Second, the application can be controlled through a simple and intuitive graphical user interface (GUI). The interface allows users unfamiliar with the command line or unaccustomed to editing text input files to easily control the behavior of the application. For situations in which a GUI is not desirable, TreesimJ allows for execution in ‘batch mode’, with the options provided in an easily generated settings file.

Third, TreesimJ is very flexible in several respects. The application comes with a number of alternative models of fitness evolution, including neutral evolution, one-locus, two-allele models, quantitative genetic evolution and DNA evolution. The DNA models in turn support a variety of mutational (e.g. Jukes–Cantor, F84, TN93, etc.) and selective schemes. Similarly, users may choose from a variety of demographic models describing population size change. Finally, a large number of ‘data collectors’ are provided which periodically collect and emit information regarding the population. The collection rates and other properties of these statistics are all independently configurable.

While many models and data collectors are provided ‘out of the box’, a final strength of TreesimJ is the ease with which new models may be created. Written in Java, an object-oriented language, nearly all of the models are pluggable objects. Creation of a new fitness model, for instance, requires constructing a single new class that derives from the appropriate base class and implements a small number of new functions (a single line of code elsewhere is required to add the new model to the list of available models).
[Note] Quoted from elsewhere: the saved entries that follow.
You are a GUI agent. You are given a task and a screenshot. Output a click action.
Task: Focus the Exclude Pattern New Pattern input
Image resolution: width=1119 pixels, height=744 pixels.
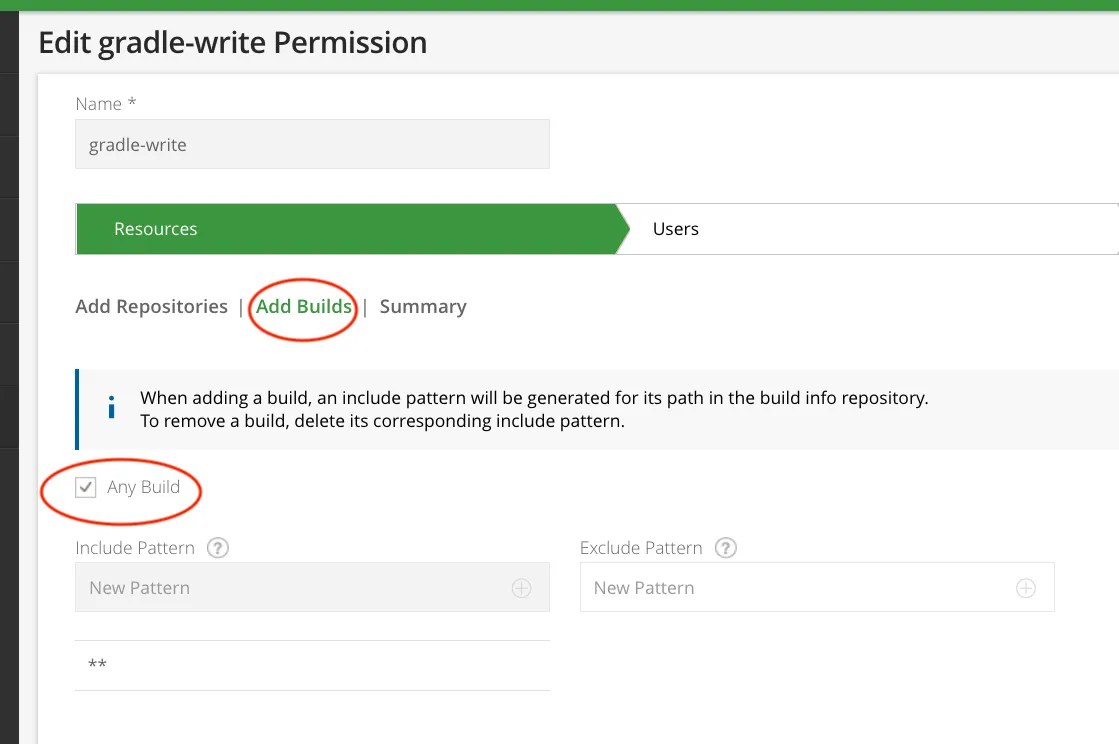[x=795, y=588]
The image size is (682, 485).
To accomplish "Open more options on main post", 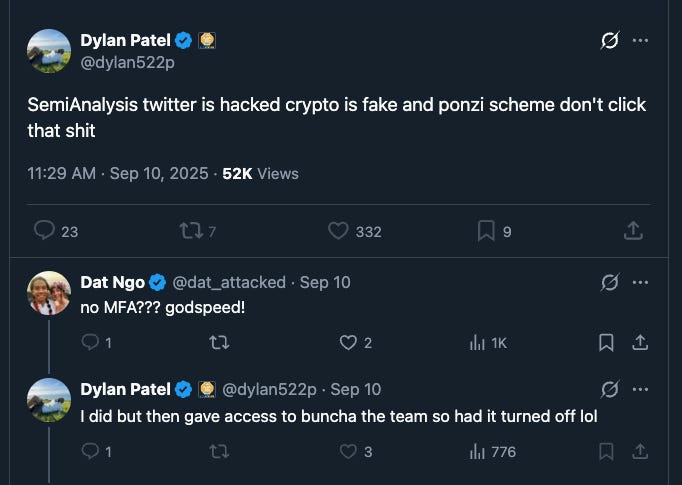I will click(x=641, y=41).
Demographic models and new data collectors are similarly easy to construct. To facilitate the development of new models, the code is well documented and freely available for browsing and download at the project hosting site (code.google.com/p/treesimj), where a developer's guide is also available.

3 SUMMARY

TreesimJ is a flexible, easy to use population genetic simulator that tracks the ancestry of the entire population in question. Like all genetic simulators, TreesimJ has distinct strengths and weaknesses. The application's strengths are its ease of use, developer-friendly code base and the ability to track, sample and analyze the properties of ancestral trees. However, TreesimJ can be slow and memory hungry. On a Macintosh system with a 2.26 GHz Xeon (‘Nahelem’ architecture) CPU, a population of 1000 individuals with DNA of length 1000 runs at nearly 2000 generations per second and requires roughly 350 MB of RAM for efficient performance. However, when DNA length is increased to 50 000 the simulation speed drops to only 450 generations per second and nearly 1 GB of available RAM is required. In general, populations with more than 10 000 individuals are likely to be too slow to allow sufficient sampling of characteristics. Other limitations stem from the assumption that each individual has exactly one parent, thus diploidy, recombination and sexual selection are currently absent.
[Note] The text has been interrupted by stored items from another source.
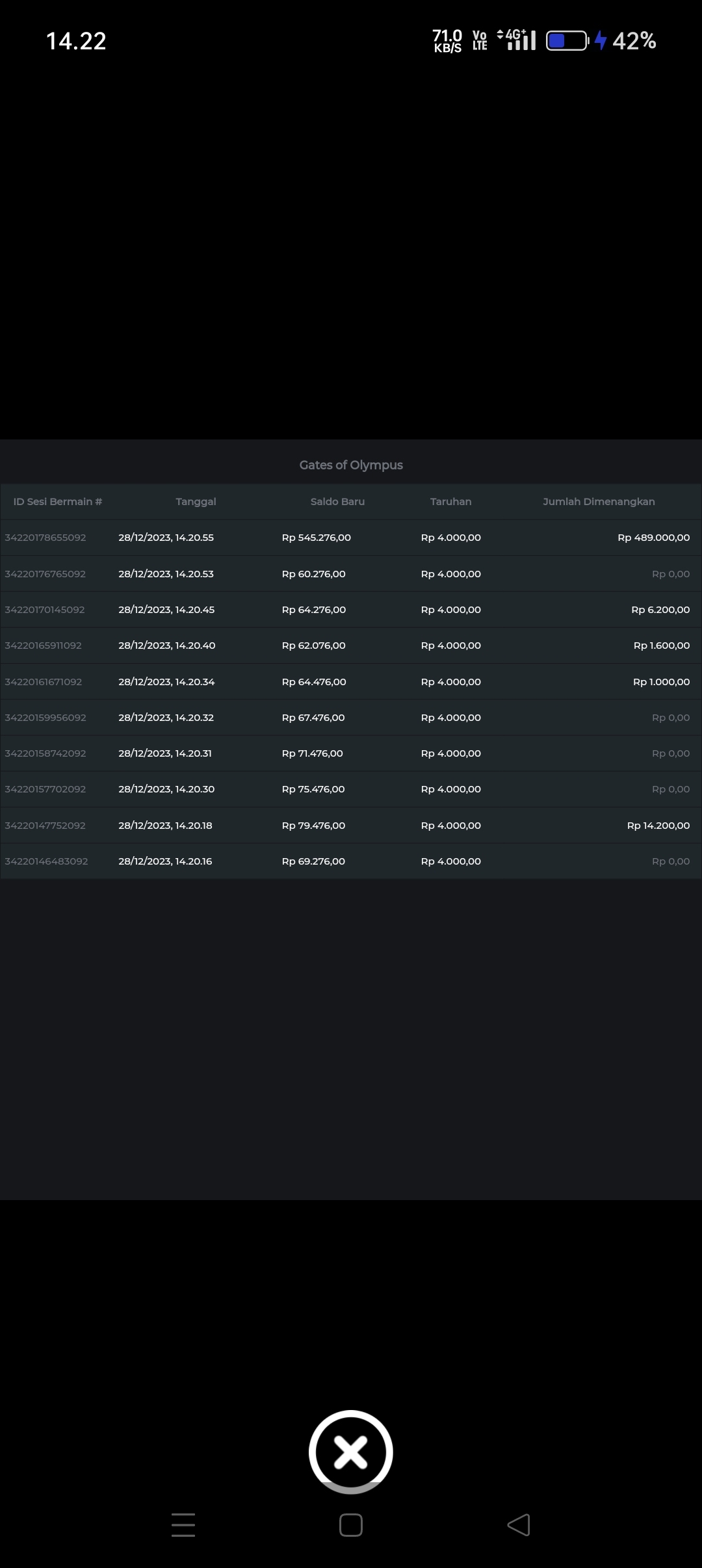Open session ID 34220178655092
This screenshot has width=702, height=1568.
[x=46, y=538]
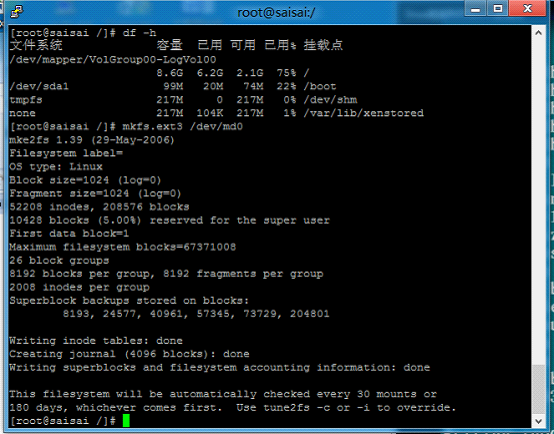The image size is (554, 434).
Task: Close the root@saisai PuTTY session
Action: tap(528, 8)
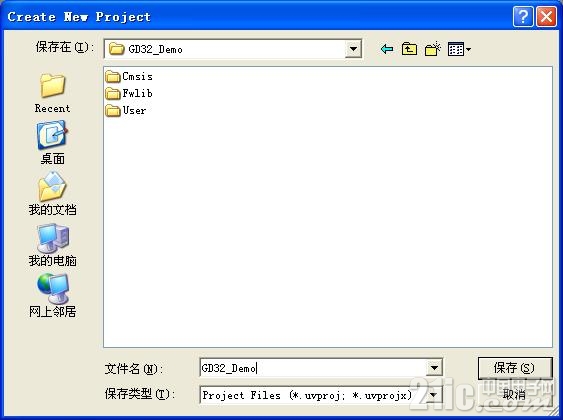
Task: Open 我的电脑 computer shortcut
Action: point(52,245)
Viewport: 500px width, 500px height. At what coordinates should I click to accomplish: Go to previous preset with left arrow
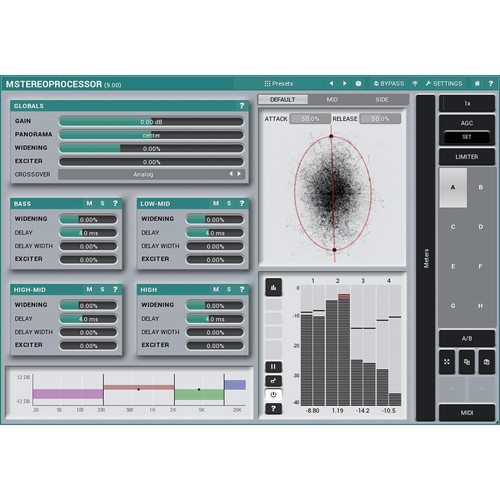coord(331,83)
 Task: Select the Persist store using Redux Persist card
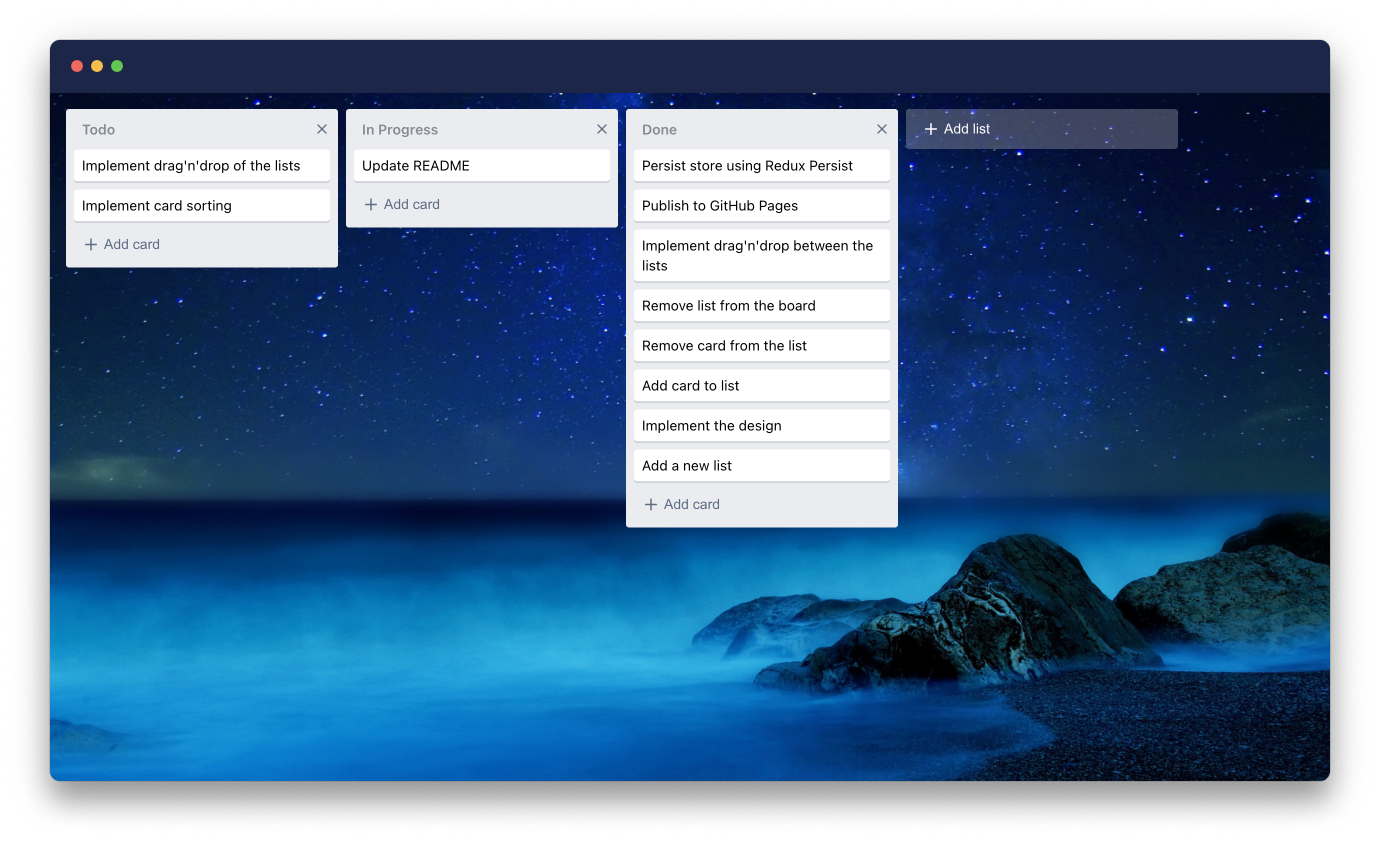click(x=761, y=165)
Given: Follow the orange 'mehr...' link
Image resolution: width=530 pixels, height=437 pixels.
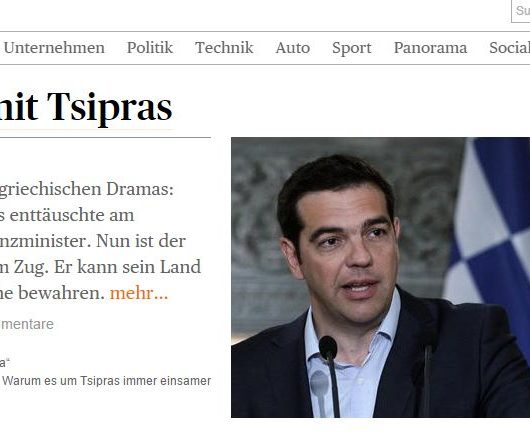Looking at the screenshot, I should (139, 293).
While no single simulation tool will address the needs of all users, TreesimJ is likely to be desirable for researchers interested in the connections between the structure of gene genealogies, patterns of genetic variation and the evolutionary forces affecting a population. Additionally, it is also likely to be valuable to those interested in validating inference and reconstruction methods since it can easily produce simulated datasets along with true trees under a variety of models. Finally, we hope that some of the limitations described above will be addressed as the platform continues to develop, both from contributions by the author as well as other parties.